# Sorting

- Sorting is a process that organizes a list of items in a specific order, which can be either ascending or descending. The result is a rearranged version of the initial list.

## The Importance of Sorting

- Sorting is a vital part of computer science, with extensive research dedicated to it. It simplifies many problems, making it useful for tasks like database operations and searching.

---

# Types of Sorting Algorithms
Sorting algorithms are grouped by several characteristics:

### Based on Comparisons
- Sorting algorithms can be categorized based on the number of comparisons they make. For comparison-based methods, the best-case scenario requires O(nlogn) comparisons, while the worst case demands O(n^2) comparisons. These algorithms evaluate elements by comparing keys and need a minimum of O(nlogn) comparisons for most inputs.

- In later sections, we'll explore non-comparison (linear) sorting algorithms like Counting Sort, Bucket Sort, and Radix Sort. These linear algorithms relax some constraints on inputs, improving efficiency.

### Based on Swaps
- Sorting algorithms are also classified by the number of swaps (or inversions) they perform.

## Based on Memory Usage
- Certain sorting algorithms are "in place," meaning they require minimal memory (O(1) or O(logn)) to create temporary storage for sorting data.

### Based on Recursion
- Sorting algorithms can be either recursive (e.g., Quick Sort) or non-recursive (e.g., Selection Sort and Insertion Sort). Some, like Merge Sort, combine both approaches.

### Based on Stability
- A sorting algorithm is considered stable if, for any indices i and j where key R[i] equals key R[j], the relative order of R[i] and R[j] remains the same in the sorted list as it was in the original. Some sorting algorithms maintain the relative order of elements with equal keys.

### Based on Adaptability
- Certain sorting algorithms' efficiency depends on the input's pre-sortedness. Algorithms that adapt to the initial order are known as adaptive.

---


## Other Sorting Classifications
An alternative way to classify sorting algorithms is by their interaction with memory:

### Internal Sort
- Internal sorting algorithms operate entirely within main memory, assuming fast random access to all memory locations.

### External Sort
- Sorting algorithms that use external memory, such as tape or disk, for the sorting process fall into the category of external sorting.

---
---

# Bubble Sort

- Bubble Sort is a straightforward sorting algorithm. It functions by scanning through the input array from the beginning to the end, comparing adjacent elements, and swapping them if necessary. This process repeats until no more swaps are needed.

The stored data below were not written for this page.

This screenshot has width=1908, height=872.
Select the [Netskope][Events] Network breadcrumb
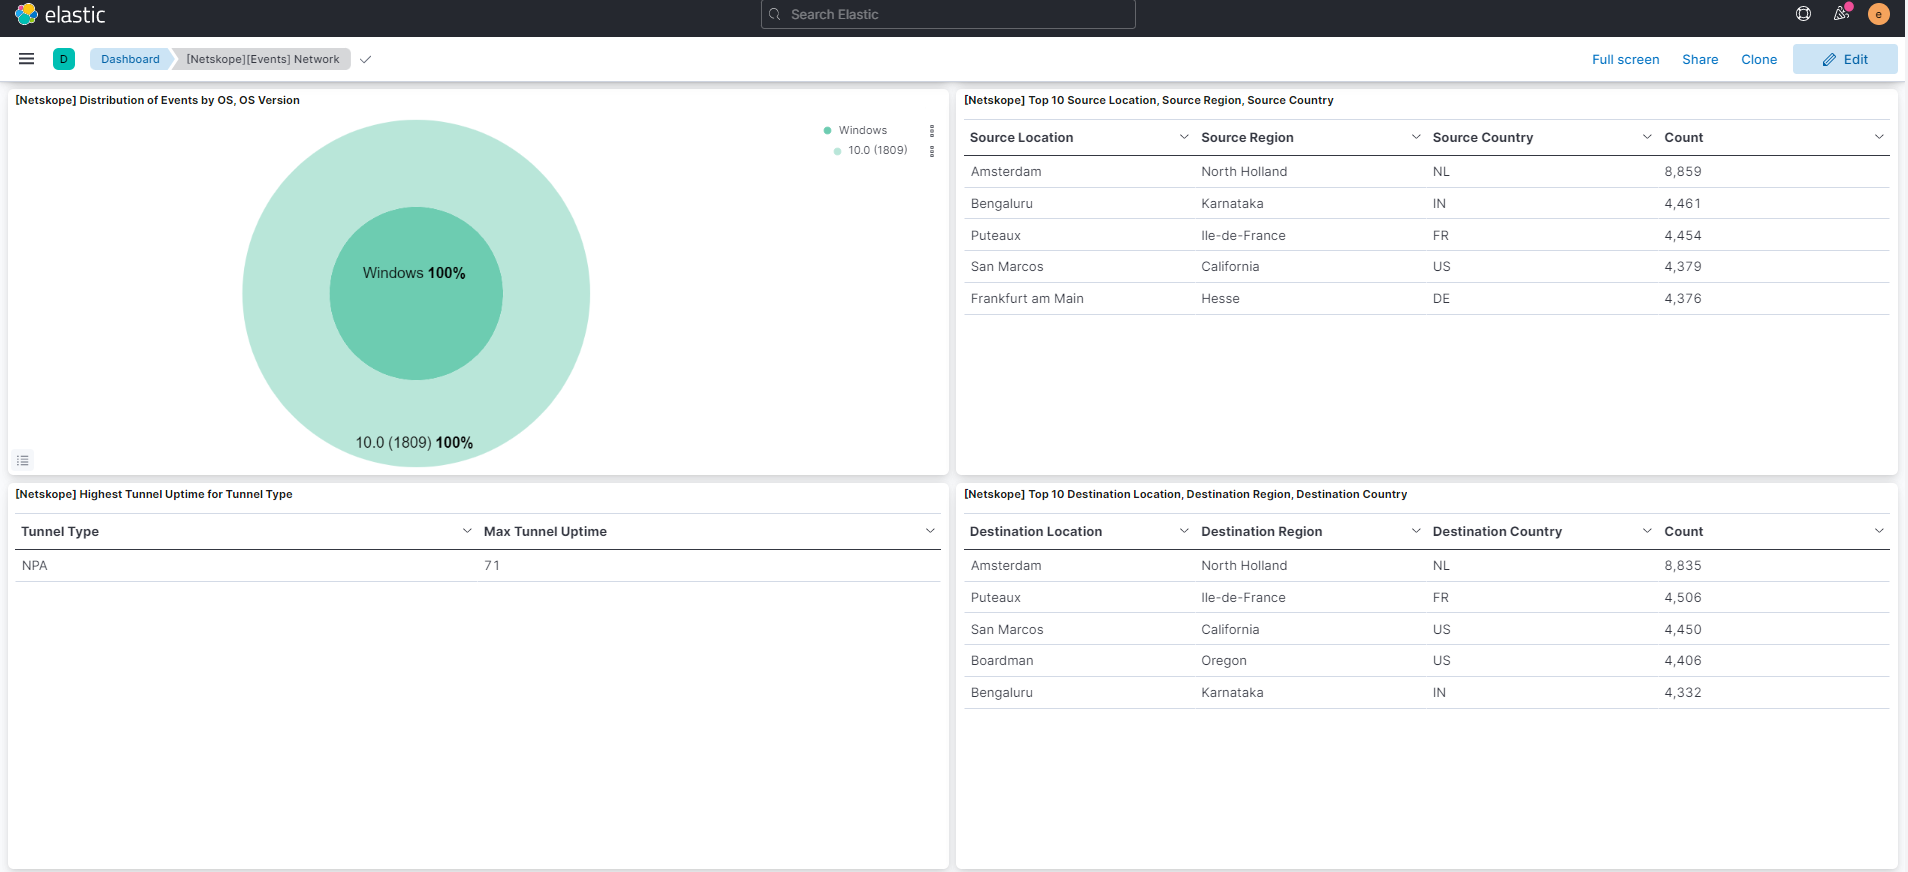point(263,59)
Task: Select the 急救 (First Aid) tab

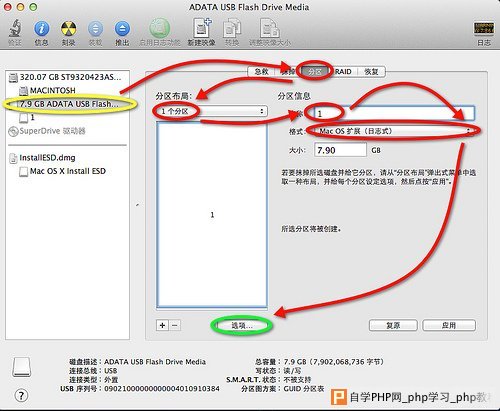Action: pos(261,71)
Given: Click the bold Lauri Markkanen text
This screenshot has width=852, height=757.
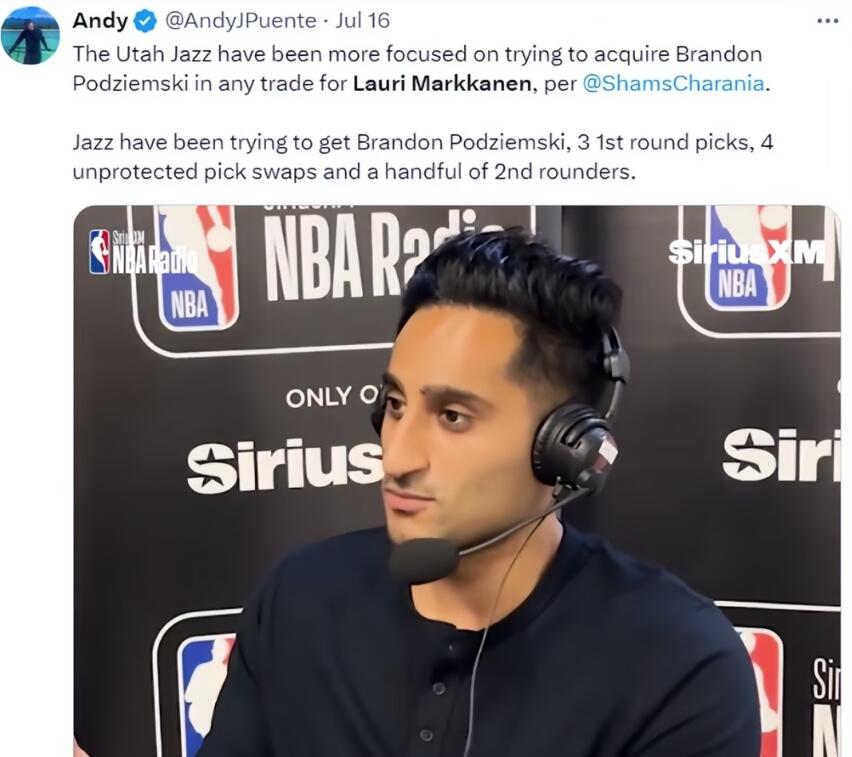Looking at the screenshot, I should click(x=442, y=84).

- The name "Bubble Sort" comes from smaller elements gradually "bubbling" to the top of the list.

- Generally, Bubble Sort has poorer performance compared to other sorting methods like Insertion Sort. Some experts discourage teaching Bubble Sort due to its simplicity and high time complexity.

- The only notable advantage of Bubble Sort is its ability to detect whether the input list is already sorted.

Below is a simple implementation:


In [None]:
def BubbleSort(A):
    for i in range(len(A)):
        for k in range(len(A) - 1, i, -1):
            if A[k] < A[k - 1]:
                swap(A, k, k - 1)

def swap(A, x, y):
    temp = A[x]
    A[x] = A[y]
    A[y] = temp

A = [534, 246, 933, 127, 277, 321, 454, 565, 220]
BubbleSort(A)
print(A)

- In this basic version, the algorithm takes O(n) time, even in the best case.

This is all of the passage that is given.